African-Americans spend over $32 million annually on automobiles and over $27 billion annually on clothes and shoes. I recently read a Washington Post article written in February 2011 that stated 1 out of 4 African Americans indicated they owned stocks, bonds or mutual funds. Wow! Attention all Brothers! This needs to change!
According to an October 2017 article in the Washington Post, 1 in 7 white families are millionaires compared to 1 in 50 black families. During the past two decades, white families have significantly increased their wealth by investing in financial assets such as stocks, bonds, and retirement accounts.
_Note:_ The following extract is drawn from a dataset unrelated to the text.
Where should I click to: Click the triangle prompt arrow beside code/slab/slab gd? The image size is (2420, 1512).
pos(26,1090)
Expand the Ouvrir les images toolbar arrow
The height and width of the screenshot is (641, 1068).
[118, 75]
Their non-financial assets such as automobiles and real estate have also increased, but not as significantly as their financial assets.
So what should a good brother like you do? I recommend we all teach ourselves to become investors in stock and other similar assets. Why? There are many reasons but for the sake of brevity I will give you seven.
- Investing in financial assets, (like stocks and retirement accounts) is one of the easiest ways to become a part owner in a business that you do not have to manage.
- Purchasing a stock that pays a dividend, (or money periodically paid directly to the stock holder) is a great way to build passive income, (or money you earn with little or no effort).
- The stock market “return on investments” (meaning the amount you gain compared to what you had to invest) has averaged about 10% since the 1920’s, (which is must better than what you will get from a Bank savings account).
- Becoming a financial investor (a person that uses money to accumulate more money) is easier than ever because of the numerous online tools and other technology.
- Investing in stock does not require a college degree, formal training, or a credit check (but some type of low cost investor training is highly recommended).
- Becoming an investor can change the way you manage and allocate your money.
- Investing can be fun if you put in the work and do the research!
According to Investopedia.com, if you had invested $100 in Amazon in 1997 during their initial public offering, your investment would be worth over $49,000 by October, 2017. Obviously this is not the case with all stocks but I believe your chances of getting a return on a $100 dollar investment is much better with stock than betting $100 on the lottery. Is there risk involved? Yes, absolutely. There is both a significant amount of risk and a strong possibility of losing money. But there is also a significant amount of risk in just about everything else we do in life.
So, I am praying for more brothers to start the process of learning to become savvy investors. If you are interested, I recommend you start by reading an article called “Getting Started in Stocks” on Investopedia.com. Do not purchase anything just yet! You should never purchase financial assets without getting more information from a financial seminar or workshop, or by seeking help from a financial professional or a financial mentor.
So what are you going to do with the next $100 dollars you have to spare? Should you buy the latest best-selling Nike shoes, or should you buy stock in Nike first, (and then buy the shoes later when they go on sale)? I think you should invest, because you are blessed! Finally brothers, please carefully consider the following Bible verse:
Proverbs 21:5 The plans of the diligent lead surely to plenty, But those of everyone who is hasty, surely to poverty.